God be praised! it is over. Now comes the most important part of the exposition, the key to the whole plot, a short, exciting conversation, three pages long, and then a quick finish. But the author’s hair stands on end with horror. For Katie, who should only enter by rights five minutes later, now precipitates herself on to the stage: Katie, who should only enter after the three pages are past. My God! what can be done about it? The author wants to scream out: “Curtain! Let down the curtain!” but his throat is dry with fright. The other two players on the stage stand there like two stuck pigs, while Katie merrily rattles off her lines; then the other two join in, helped by her mood, and the three pages of important explanation are calmly “jumped.” Exactly! Now, not a soul will understand the comedy; no one will know what it is all about; the whole plot, theme and construction, has gone to the devil. God in Heaven! Without these three pages the whole play is a disconnected farrago of nonsense.

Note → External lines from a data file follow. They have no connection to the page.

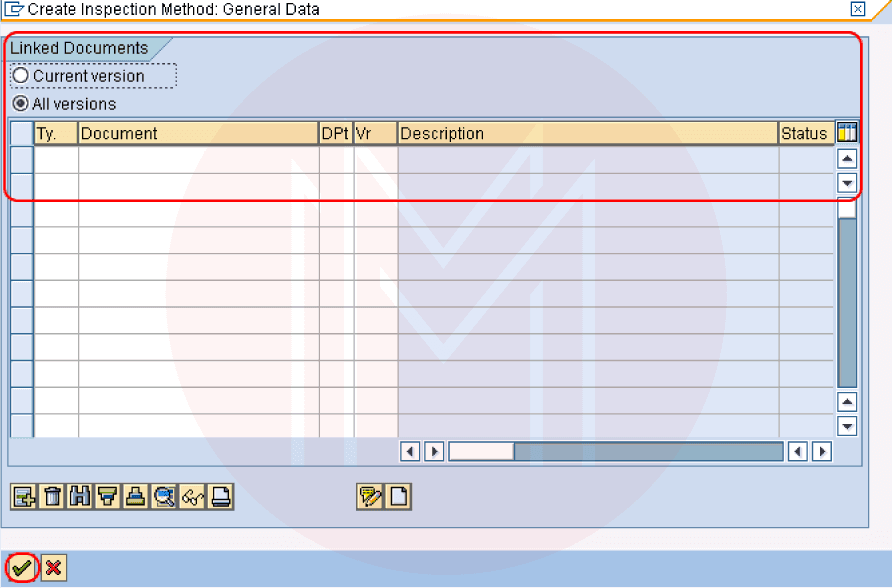Click the trash can delete icon
Viewport: 892px width, 588px height.
tap(52, 497)
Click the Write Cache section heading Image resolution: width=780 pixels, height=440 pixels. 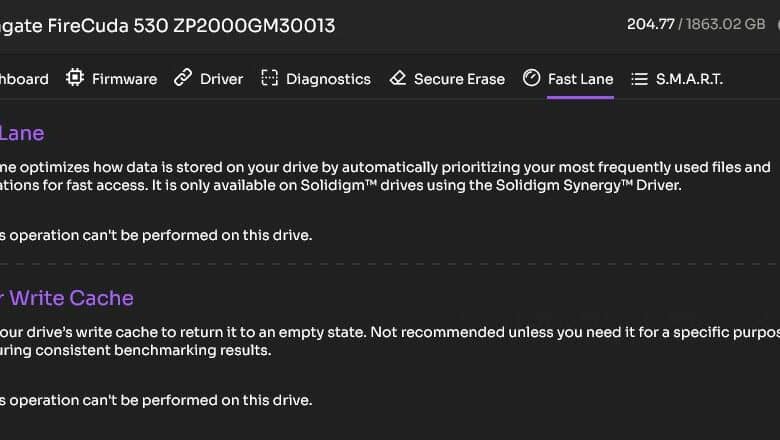[67, 298]
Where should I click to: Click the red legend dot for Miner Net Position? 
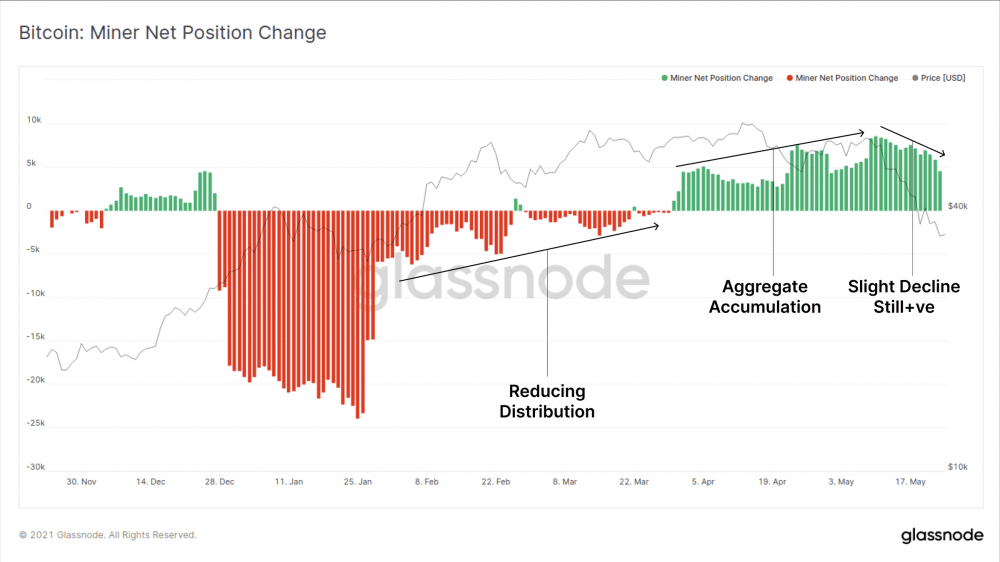(x=791, y=78)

What on earth induced Katie to come on too soon? Why did they allow her to come on at all? Now the audience will hiss and boo because the nonsensical plot will only succeed in aggravating it to the highest degree: why, any child could tell you that the play has neither head nor tail now; why hasn’t the producer stopped the play? The author looks at the people in the audience quickly to see if they are protesting already. However, they are only blowing their noses quite naturally, calmly coughing, while from time to time a light laugh floats through the audience: Katie really seems to be making quite a hit with them. Perhaps the people are only waiting until the end of the act before they boo and hiss? But the author would like to sink into the earth. He flees from his box, rushing behind the scenes as though he really intended setting the building on fire. He will never dare to look anyone in the eyes again, he thinks despairingly, as he sits in the dressing-room to which he has fled for refuge. He rings his hands in despair, and buries his head in his hands. Yes, yes, all is lost now.

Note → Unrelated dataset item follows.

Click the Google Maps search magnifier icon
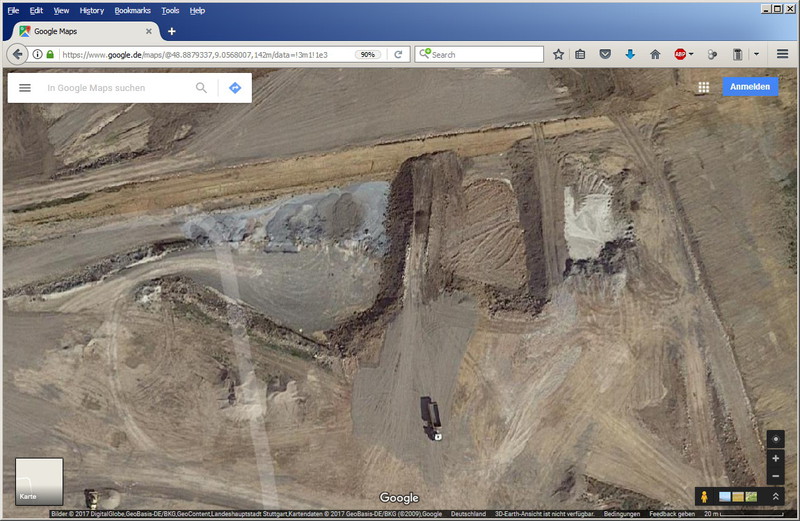This screenshot has width=800, height=521. 201,88
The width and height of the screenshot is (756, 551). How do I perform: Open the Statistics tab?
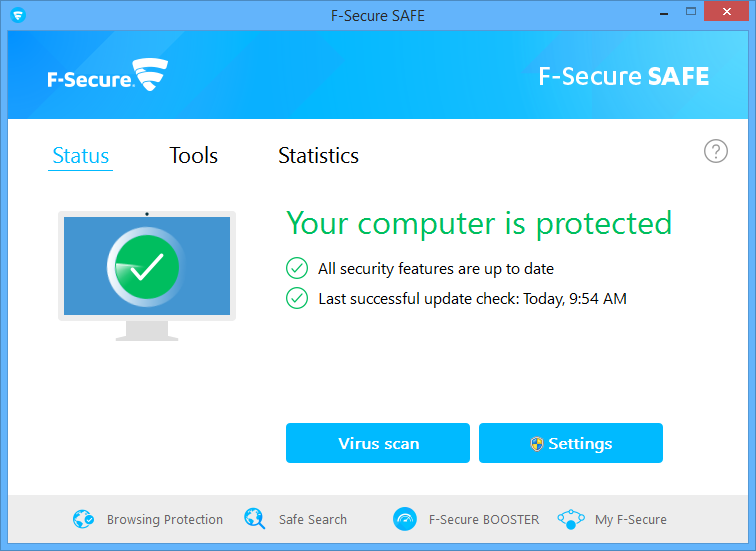318,156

After an indefinite period, perhaps only after a few hours, he raises his head. What is happening? It sounds just as though somewhere far off water were pouring down on to paving-stones. It is rushing down with a violent splashing sound, rapid and distant. All of a sudden the water splashes louder, becomes one great big noise; some one dashes into the dressing-room, yelling: “Here he is. Here’s the author.” Some one seizes hold of his hands, drags him along at a mad run, while from every side hands reach out to shove and push him; he staggers, sways, stumbles, sees and understands nothing, strikes out bravely at the whirling mass of people, but it bears up under his blows, and only pushes him on and on, further, until, bang !—and he flies as though shot out of a cannon’s mouth on to the stage. Katie and Clara grasp both his hands in their clammy ones, and drag him to the footlights. Down below, the audience is still clapping like a waterfall produced by hydrants. The author sees nothing but thousands of round balls in which human eyes are swimming; he attempts an idiotic smile, and bows jerkily several times.

The curtain falls, and the splashing of water dies away into the distance, but ting-a-ling, and the curtain rises again quickly. The author, stretching his hands out to Katie and Clara, now remains alone and abandoned on the stage, centre for a thousand eyes, bows again, suddenly realizes with horror that he is bowing in a most ridiculous manner, just like a marionette—can’t help it, though—bows right and left, to the gallery and to the stalls, and steps backwards. Friends and strangers standing in the wings shake his perspiring hands furiously, repeating over and over again, “ Congratulations! Congratulations!” Ting-a-ling, the author finds himself on the stage again without knowing how he got there, waves both hands towards the wings, revealing by this gesture that he is a mere nothing, that the players have done all. Well, if you must have it at all costs, then still another and another and another bow—what joy it is, this undeserved success. Pooh! Finally the author is able to stagger from the stage: all at once he is suddenly abandoned, feels himself superfluous, while the scene-shifters tear down the walls of the room (it is but the end of the first act), fix something, carry furniture away, making him feel in the way of every one.

“Hurry up there,” shouts the producer, while the author flings himself into his arms. “Mr. Producer, everything went off splendidly, splendidly.”

“We must be thankful it didn’t go off worse,” replies the producer dryly.

“And listen,” cries the author enthusiastically, seizing the producer by a coat button, “couldn’t Clara sit on the hat in the beginning? I think that it would make the people laugh.”

“But we don’t want them to laugh at the beginning,” replies the producer. “Hurry up there. We don’t want it to last until midnight.”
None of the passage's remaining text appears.